ベルリンに着いた二人をスティーブンが出迎えます。ベティはロイを驚かせようと黙っていたと言いました。疲れたというロイをホテルに残しどこかへ出かけたベティは掌に怪我をして戻ってきます。二人を迎えにきたスティーブンは、とあるアパートの前で、ロイの過去を暴きます。第二次世界大戦終戦後の1948年。ロイ(フィル・ダンスター)はナチスの戦争犯罪を調査する諜報機関「Vセクション」の諜報員として相棒のハンス(ローリー・デヴィッドソン)と、ある人物の調査にあたっていて気付かれ銃撃を受け命を落としてしまいます。ロイに似ていたハンスは、チャンスとばかり彼にとって代わることを思いつき、イギリスに渡ってロイを演じてきたのでした。そう、ロイはハンスだったのです。更に彼には余罪があるというスティーブンをベティは遮ります。

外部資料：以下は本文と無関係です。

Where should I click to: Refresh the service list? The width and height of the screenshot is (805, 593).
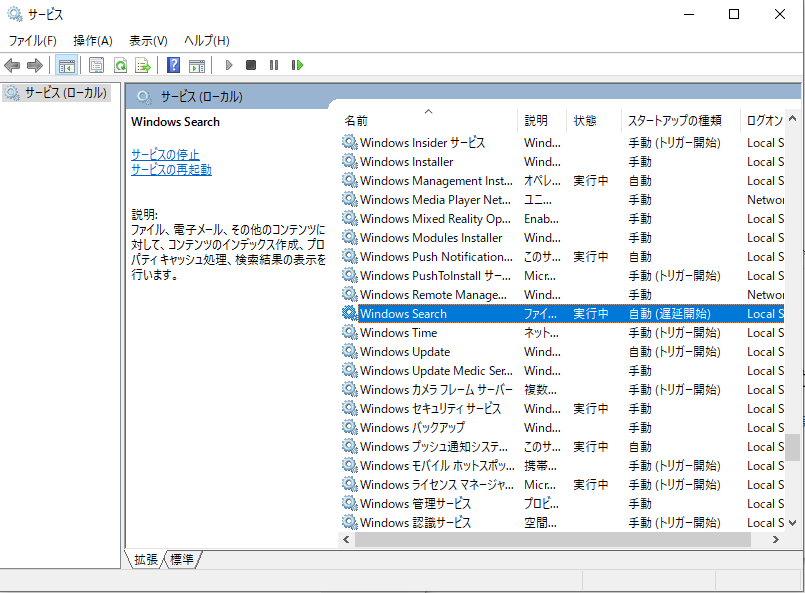pyautogui.click(x=119, y=65)
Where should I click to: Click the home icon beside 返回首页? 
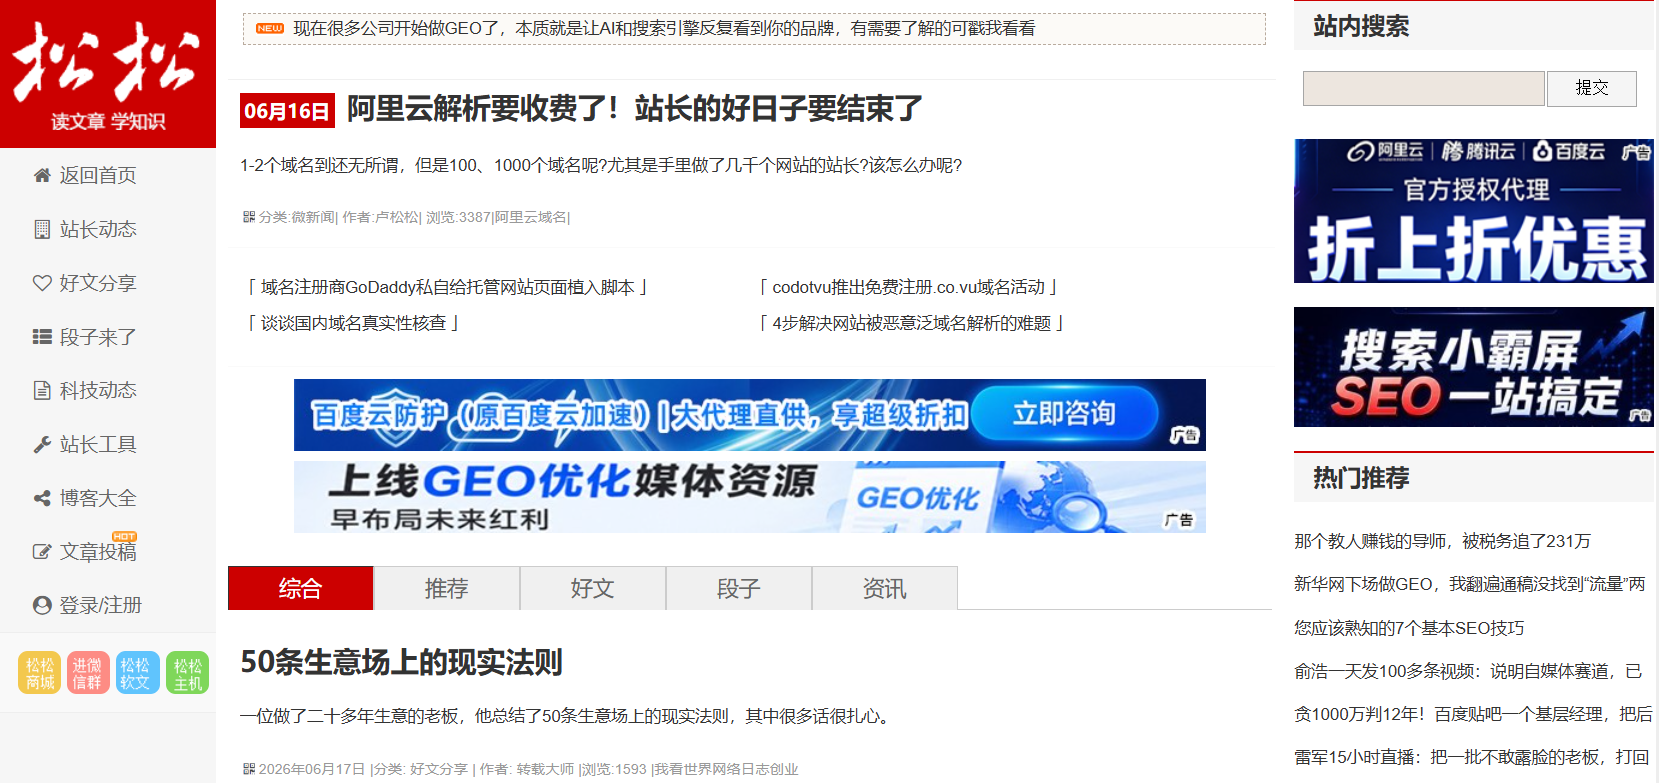(x=42, y=176)
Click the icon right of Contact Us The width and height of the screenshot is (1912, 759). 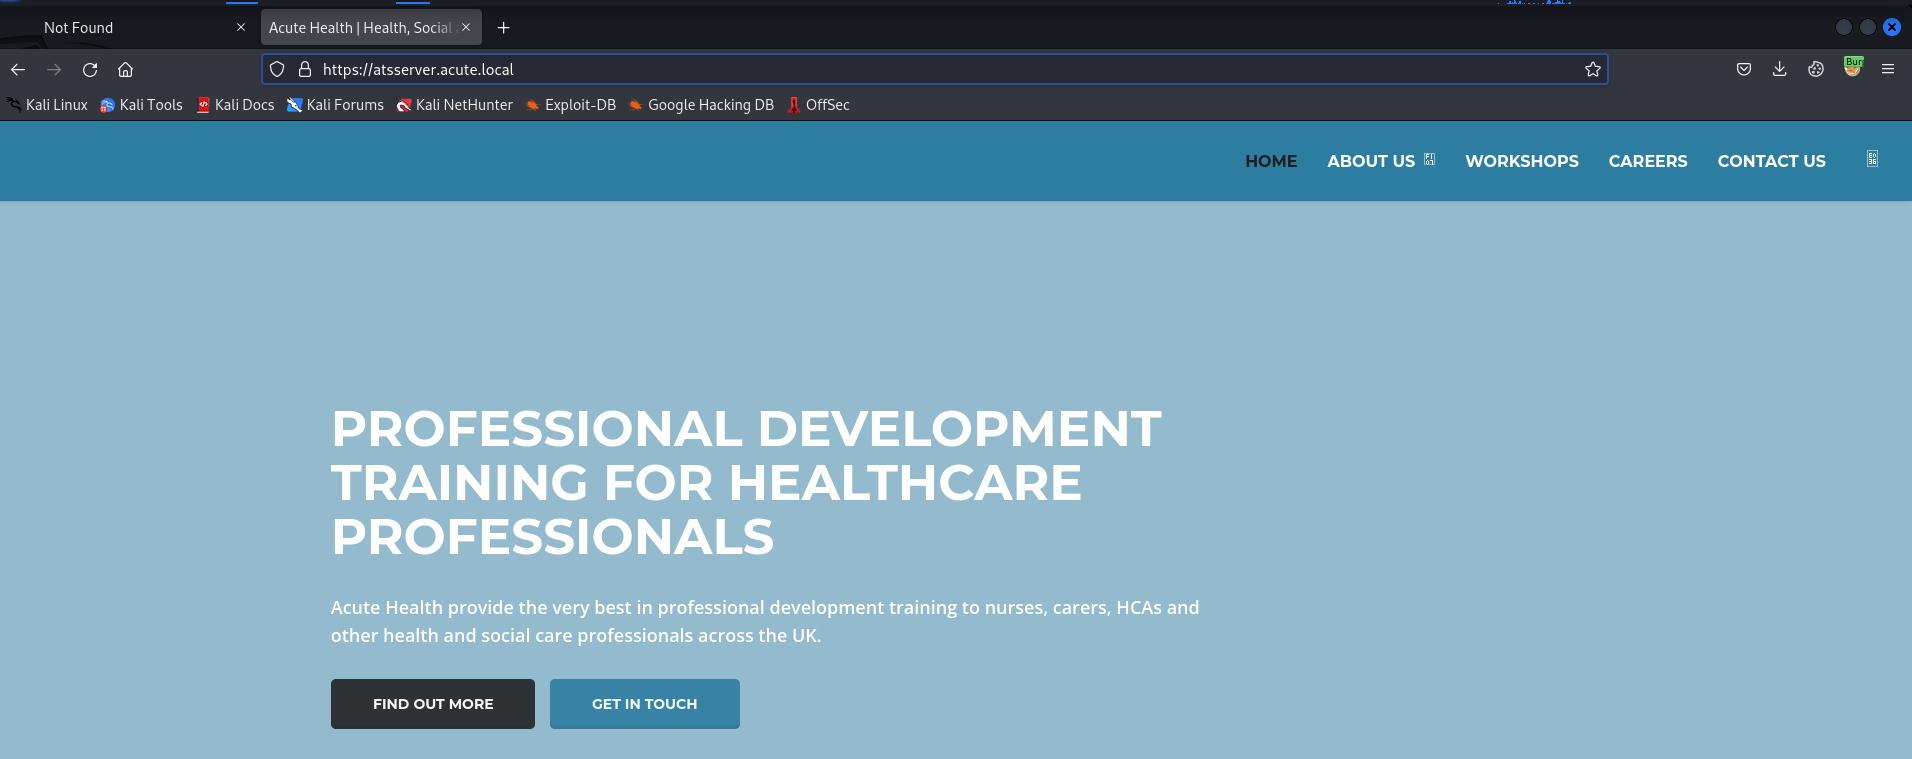click(1872, 160)
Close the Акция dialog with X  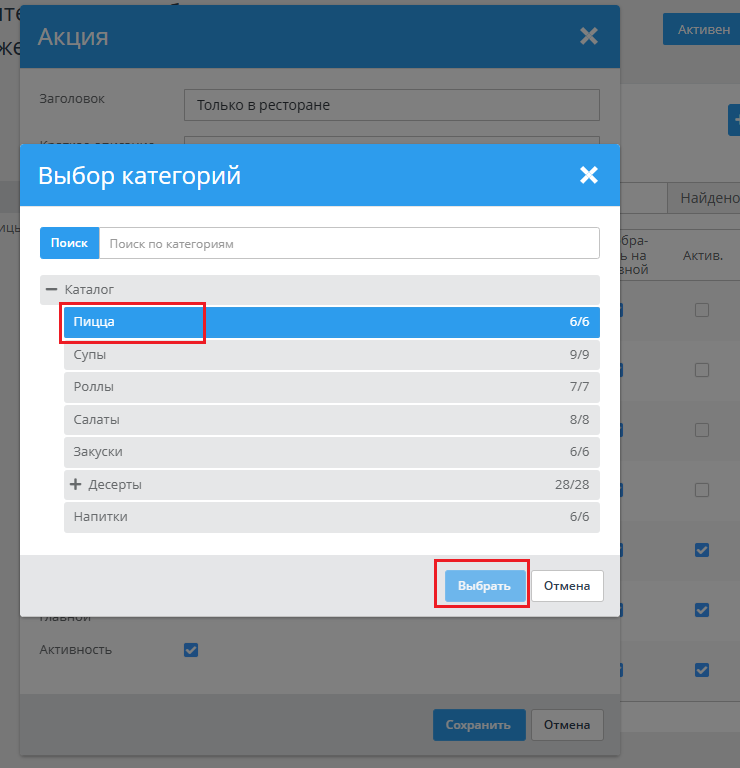[588, 37]
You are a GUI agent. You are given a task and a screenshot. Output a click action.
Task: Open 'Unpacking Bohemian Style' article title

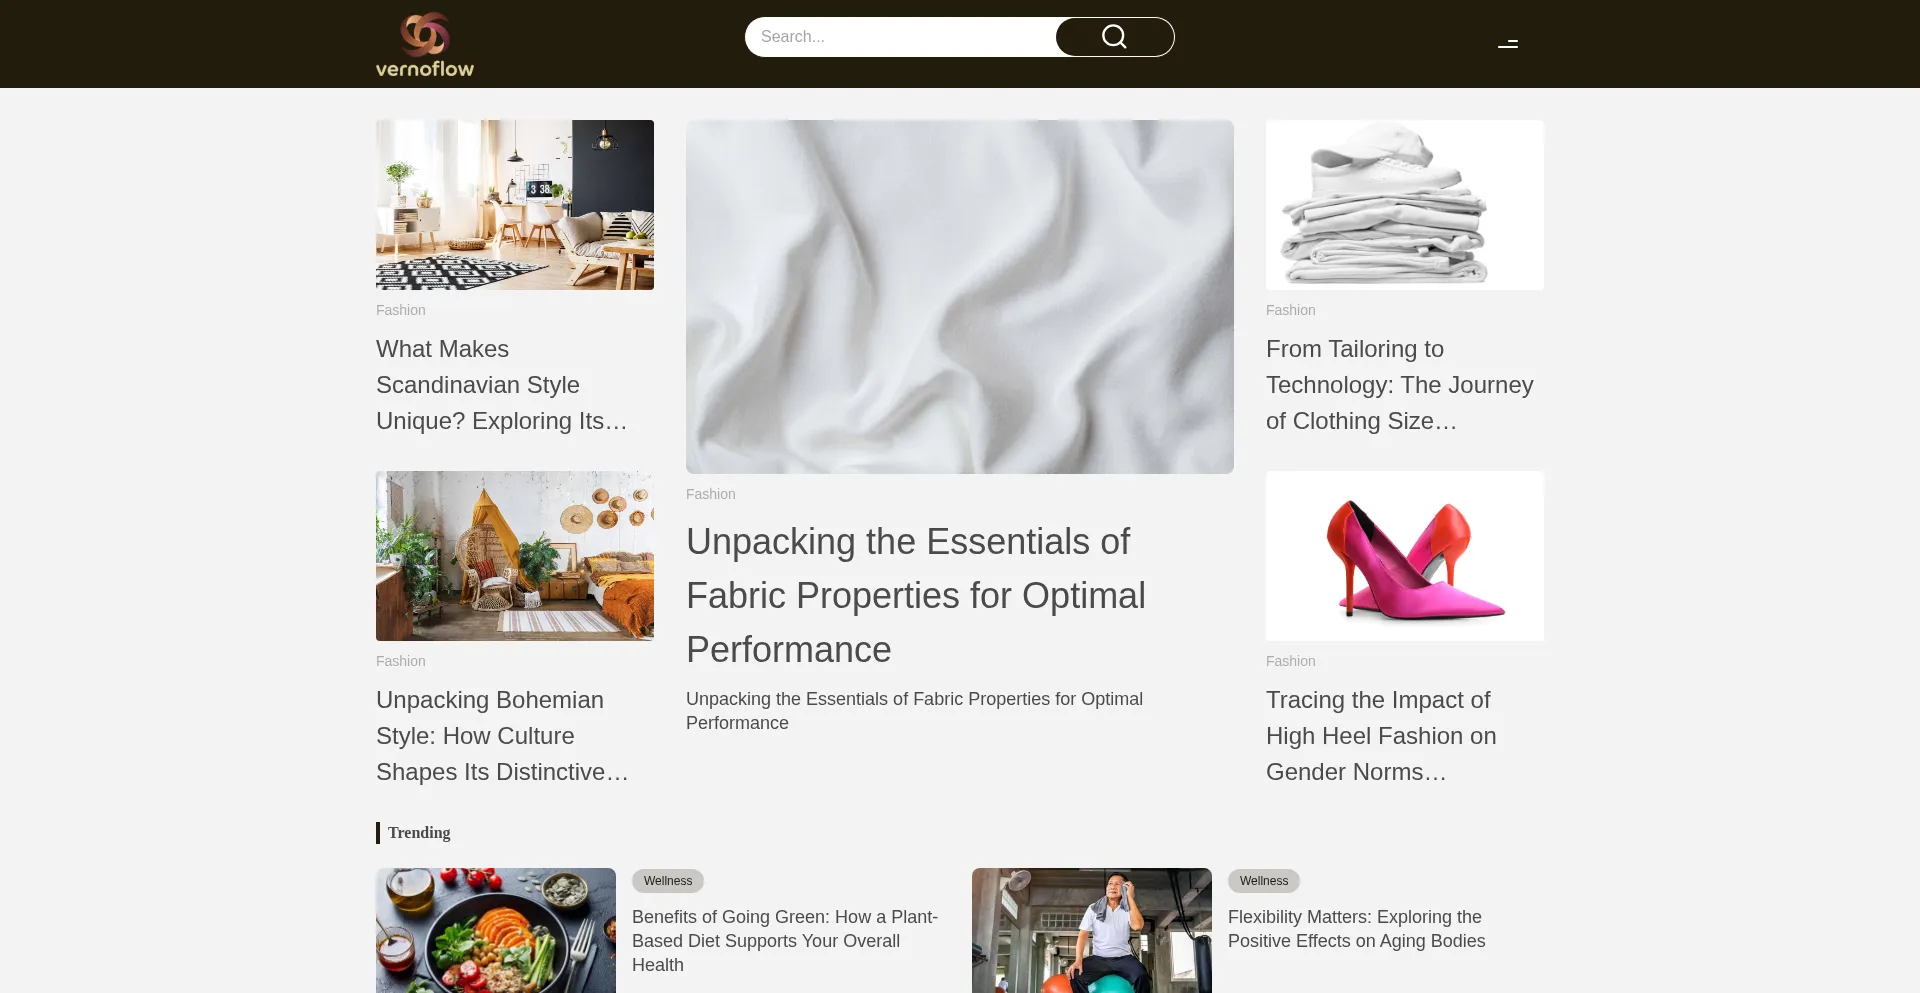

ロンドンに戻ったベティは、共同口座を作ろうとハンスに持ちかけます。彼女から全てを奪おうと目論むハンスは、ベティの余命を知り躊躇うヴィンセントを立会人に仕立て、共同口座を開設して互いの全資産を入金し、二人だけがアクセスできるパスワードを設定します。取引が完了し、ハンスは息子と会うと嘘をついて立ち去ります。
ところが、ハンスがタブレットを使って金を引き出そうとカバンを開けると、タブレットがありません。慌ててベティの家に戻ったハンスの目に映ったのは、家財道具が持ち出された空っぽの部屋にタブレットを手に待ち構えているベティの姿でした。
ハンスは15歳の時、ベルリンの資産家の令嬢リリー・シュローダー(ネル・ウィリアムス)の英語の家庭教師をしていましたが、ある日リリーの3人の姉にからかわれ、その一人にキスしようとして拒否されて侮辱されたと感じた彼は、憤りに任せてリリーをレイプしたのです。姉たちの嘘を信じた父親がハンスをクビにしたことを逆恨みして、彼が戦時下で不正に金儲けをしたと密告したことで父は逮捕され、母は自殺、空襲で姉たちも亡くなっていました。そのリリーこそがベティその人だったのです。
当時、リリーはハンスに好意を持っていて彼の髪の毛をロケットに入れていました。彼女はベルリンの生家の床下に隠していたロケットを回収し、髪の毛を鑑定にかけてハンスが自分をレイプした本人であると突き止めた上で、彼への復讐を実行したのです。
持病も嘘で、医者も偽物、更にスティーブンも本当の孫ではなく、ハンスを調べさせていたことが明らかになります。リリーは、あの日から自分はあの部屋に閉じ込められたままだったと語り、ハンスに正面から向き合うことで解放されたかったのだと言います。ハンスは性懲りもなく彼女に襲い掛かりますが、そこへ過去にハンスが騙した投資家や痛めつけた詐欺仲間がやってきて、ハンスを拉致していきます。彼女の復讐は遂げられたのです。
後日談として、ヴィンセントが入院しているハンスの見舞いに訪れるシーンが登場します。耳は聴こえるけれど話すことはできない彼は、車椅子に乗っていてとても老け込んでいました。一方で、リリーは家族や友人を招いてホームパーティーを開いていました。
行いに対する当然の罰を受けたハンスに同情の余地はないけれど、最後の姿はやはり哀れに見えました。